**** EXTRACTED RECORDS ****

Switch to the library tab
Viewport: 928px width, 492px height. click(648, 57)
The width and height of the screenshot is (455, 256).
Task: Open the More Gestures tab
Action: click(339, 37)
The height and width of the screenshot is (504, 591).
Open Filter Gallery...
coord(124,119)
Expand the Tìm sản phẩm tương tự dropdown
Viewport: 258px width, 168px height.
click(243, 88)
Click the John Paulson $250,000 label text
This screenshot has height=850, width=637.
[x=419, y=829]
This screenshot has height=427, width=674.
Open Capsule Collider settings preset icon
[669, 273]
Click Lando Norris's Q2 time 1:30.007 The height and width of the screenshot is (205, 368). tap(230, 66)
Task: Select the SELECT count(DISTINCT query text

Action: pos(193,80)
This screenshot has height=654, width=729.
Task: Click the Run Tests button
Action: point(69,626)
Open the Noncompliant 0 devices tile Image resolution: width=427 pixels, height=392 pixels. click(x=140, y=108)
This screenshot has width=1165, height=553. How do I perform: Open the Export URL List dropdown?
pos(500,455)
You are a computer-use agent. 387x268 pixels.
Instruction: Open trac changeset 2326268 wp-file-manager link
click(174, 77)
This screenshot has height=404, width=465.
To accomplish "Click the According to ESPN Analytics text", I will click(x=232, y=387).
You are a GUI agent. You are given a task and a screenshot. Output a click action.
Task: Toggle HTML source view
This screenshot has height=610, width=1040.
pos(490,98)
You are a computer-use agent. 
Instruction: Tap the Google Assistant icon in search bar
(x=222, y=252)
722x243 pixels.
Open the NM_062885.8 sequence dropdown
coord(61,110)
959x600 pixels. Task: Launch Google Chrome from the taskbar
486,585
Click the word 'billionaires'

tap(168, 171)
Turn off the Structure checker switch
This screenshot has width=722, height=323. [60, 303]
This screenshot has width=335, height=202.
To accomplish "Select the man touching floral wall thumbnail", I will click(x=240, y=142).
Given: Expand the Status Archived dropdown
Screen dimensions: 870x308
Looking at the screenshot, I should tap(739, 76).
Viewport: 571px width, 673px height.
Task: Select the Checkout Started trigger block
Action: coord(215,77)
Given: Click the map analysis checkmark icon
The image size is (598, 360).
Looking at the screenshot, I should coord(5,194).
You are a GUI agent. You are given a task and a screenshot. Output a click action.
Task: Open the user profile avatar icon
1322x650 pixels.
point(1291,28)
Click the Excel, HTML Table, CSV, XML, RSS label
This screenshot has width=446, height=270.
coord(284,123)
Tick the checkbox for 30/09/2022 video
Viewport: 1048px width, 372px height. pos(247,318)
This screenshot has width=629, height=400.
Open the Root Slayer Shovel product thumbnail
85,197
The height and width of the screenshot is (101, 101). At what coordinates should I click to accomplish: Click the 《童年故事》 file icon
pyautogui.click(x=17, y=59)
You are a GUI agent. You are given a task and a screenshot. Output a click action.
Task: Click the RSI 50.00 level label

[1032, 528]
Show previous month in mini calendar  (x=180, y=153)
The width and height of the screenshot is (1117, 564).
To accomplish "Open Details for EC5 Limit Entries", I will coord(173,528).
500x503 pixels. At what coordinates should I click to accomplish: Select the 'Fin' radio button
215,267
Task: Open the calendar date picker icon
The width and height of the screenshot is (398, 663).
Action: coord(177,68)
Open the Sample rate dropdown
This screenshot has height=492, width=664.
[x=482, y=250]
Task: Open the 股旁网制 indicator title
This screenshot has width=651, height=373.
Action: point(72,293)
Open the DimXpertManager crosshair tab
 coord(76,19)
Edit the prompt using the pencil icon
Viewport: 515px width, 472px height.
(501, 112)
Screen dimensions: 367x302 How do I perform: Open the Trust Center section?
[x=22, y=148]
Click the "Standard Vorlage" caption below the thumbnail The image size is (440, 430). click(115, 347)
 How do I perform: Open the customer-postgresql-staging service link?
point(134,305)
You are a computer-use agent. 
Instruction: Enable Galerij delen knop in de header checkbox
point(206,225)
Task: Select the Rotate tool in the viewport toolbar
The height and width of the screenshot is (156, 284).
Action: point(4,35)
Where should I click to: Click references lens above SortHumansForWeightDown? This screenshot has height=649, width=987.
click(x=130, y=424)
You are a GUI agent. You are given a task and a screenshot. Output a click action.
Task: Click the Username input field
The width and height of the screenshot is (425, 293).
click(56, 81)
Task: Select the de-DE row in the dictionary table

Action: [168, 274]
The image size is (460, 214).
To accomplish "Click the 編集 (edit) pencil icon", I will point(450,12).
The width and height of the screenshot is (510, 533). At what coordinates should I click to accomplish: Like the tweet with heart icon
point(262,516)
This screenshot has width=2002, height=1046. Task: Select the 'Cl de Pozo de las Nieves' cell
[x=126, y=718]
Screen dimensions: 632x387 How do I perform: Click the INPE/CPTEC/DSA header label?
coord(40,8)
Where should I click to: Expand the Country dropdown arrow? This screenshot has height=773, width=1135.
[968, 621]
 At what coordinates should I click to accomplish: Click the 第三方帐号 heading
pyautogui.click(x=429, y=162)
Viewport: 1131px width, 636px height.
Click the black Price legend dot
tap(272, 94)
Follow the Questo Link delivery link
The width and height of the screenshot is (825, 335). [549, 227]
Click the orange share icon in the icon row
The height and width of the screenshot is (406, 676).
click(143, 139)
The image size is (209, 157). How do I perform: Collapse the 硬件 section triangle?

****

● **TO DO**
What is needed is a word-for-word copy of the records.

● **TASK RESPONSE**
Switch to the library tab
Viewport: 928px width, 492px height. click(648, 57)
The width and height of the screenshot is (455, 256).
Task: Open the More Gestures tab
Action: click(339, 37)
The height and width of the screenshot is (504, 591).
Open Filter Gallery...
coord(124,119)
Expand the Tìm sản phẩm tương tự dropdown
Viewport: 258px width, 168px height.
click(243, 88)
Click the John Paulson $250,000 label text
This screenshot has height=850, width=637.
[x=419, y=829]
This screenshot has height=427, width=674.
Open Capsule Collider settings preset icon
[669, 273]
Click Lando Norris's Q2 time 1:30.007 The height and width of the screenshot is (205, 368). tap(230, 66)
Task: Select the SELECT count(DISTINCT query text

Action: pos(193,80)
This screenshot has height=654, width=729.
Task: Click the Run Tests button
Action: point(69,626)
Open the Noncompliant 0 devices tile Image resolution: width=427 pixels, height=392 pixels. click(x=140, y=108)
This screenshot has width=1165, height=553. How do I perform: Open the Export URL List dropdown?
pos(500,455)
You are a computer-use agent. 387x268 pixels.
Instruction: Open trac changeset 2326268 wp-file-manager link
click(174, 77)
This screenshot has height=404, width=465.
To accomplish "Click the According to ESPN Analytics text", I will click(x=232, y=387).
You are a GUI agent. You are given a task and a screenshot. Output a click action.
Task: Toggle HTML source view
This screenshot has height=610, width=1040.
pos(490,98)
You are a computer-use agent. 
Instruction: Tap the Google Assistant icon in search bar
(x=222, y=252)
722x243 pixels.
Open the NM_062885.8 sequence dropdown
coord(61,110)
959x600 pixels. Task: Launch Google Chrome from the taskbar
486,585
Click the word 'billionaires'

tap(168, 171)
Turn off the Structure checker switch
This screenshot has width=722, height=323. [60, 303]
This screenshot has width=335, height=202.
To accomplish "Select the man touching floral wall thumbnail", I will click(x=240, y=142).
Given: Expand the Status Archived dropdown
Screen dimensions: 870x308
Looking at the screenshot, I should tap(739, 76).
Viewport: 571px width, 673px height.
Task: Select the Checkout Started trigger block
Action: coord(215,77)
Given: Click the map analysis checkmark icon
The image size is (598, 360).
Looking at the screenshot, I should coord(5,194).
You are a GUI agent. You are given a task and a screenshot. Output a click action.
Task: Open the user profile avatar icon
1322x650 pixels.
point(1291,28)
Click the Excel, HTML Table, CSV, XML, RSS label
This screenshot has width=446, height=270.
coord(284,123)
Tick the checkbox for 30/09/2022 video
Viewport: 1048px width, 372px height. pos(247,318)
This screenshot has width=629, height=400.
Open the Root Slayer Shovel product thumbnail
85,197
The height and width of the screenshot is (101, 101). At what coordinates should I click to accomplish: Click the 《童年故事》 file icon
pyautogui.click(x=17, y=59)
You are a GUI agent. You are given a task and a screenshot. Output a click action.
Task: Click the RSI 50.00 level label

[1032, 528]
Show previous month in mini calendar  (x=180, y=153)
The width and height of the screenshot is (1117, 564).
To accomplish "Open Details for EC5 Limit Entries", I will coord(173,528).
500x503 pixels. At what coordinates should I click to accomplish: Select the 'Fin' radio button
215,267
Task: Open the calendar date picker icon
The width and height of the screenshot is (398, 663).
Action: coord(177,68)
Open the Sample rate dropdown
This screenshot has height=492, width=664.
[x=482, y=250]
Task: Open the 股旁网制 indicator title
This screenshot has width=651, height=373.
Action: point(72,293)
Open the DimXpertManager crosshair tab
 coord(76,19)
Edit the prompt using the pencil icon
Viewport: 515px width, 472px height.
(501, 112)
Screen dimensions: 367x302 How do I perform: Open the Trust Center section?
[x=22, y=148]
Click the "Standard Vorlage" caption below the thumbnail The image size is (440, 430). click(115, 347)
 How do I perform: Open the customer-postgresql-staging service link?
point(134,305)
You are a computer-use agent. 
Instruction: Enable Galerij delen knop in de header checkbox
point(206,225)
Task: Select the Rotate tool in the viewport toolbar
The height and width of the screenshot is (156, 284).
Action: point(4,35)
Where should I click to: Click references lens above SortHumansForWeightDown? This screenshot has height=649, width=987.
click(x=130, y=424)
You are a GUI agent. You are given a task and a screenshot. Output a click action.
Task: Click the Username input field
The width and height of the screenshot is (425, 293).
click(56, 81)
Task: Select the de-DE row in the dictionary table

Action: [168, 274]
The image size is (460, 214).
To accomplish "Click the 編集 (edit) pencil icon", I will point(450,12).
The width and height of the screenshot is (510, 533). At what coordinates should I click to accomplish: Like the tweet with heart icon
point(262,516)
This screenshot has width=2002, height=1046. Task: Select the 'Cl de Pozo de las Nieves' cell
[x=126, y=718]
Screen dimensions: 632x387 How do I perform: Click the INPE/CPTEC/DSA header label?
coord(40,8)
Where should I click to: Expand the Country dropdown arrow? This screenshot has height=773, width=1135.
[968, 621]
 At what coordinates should I click to accomplish: Click the 第三方帐号 heading
pyautogui.click(x=429, y=162)
Viewport: 1131px width, 636px height.
Click the black Price legend dot
tap(272, 94)
Follow the Questo Link delivery link
The width and height of the screenshot is (825, 335). [549, 227]
Click the orange share icon in the icon row
The height and width of the screenshot is (406, 676).
click(143, 139)
The image size is (209, 157). How do I perform: Collapse the 硬件 section triangle?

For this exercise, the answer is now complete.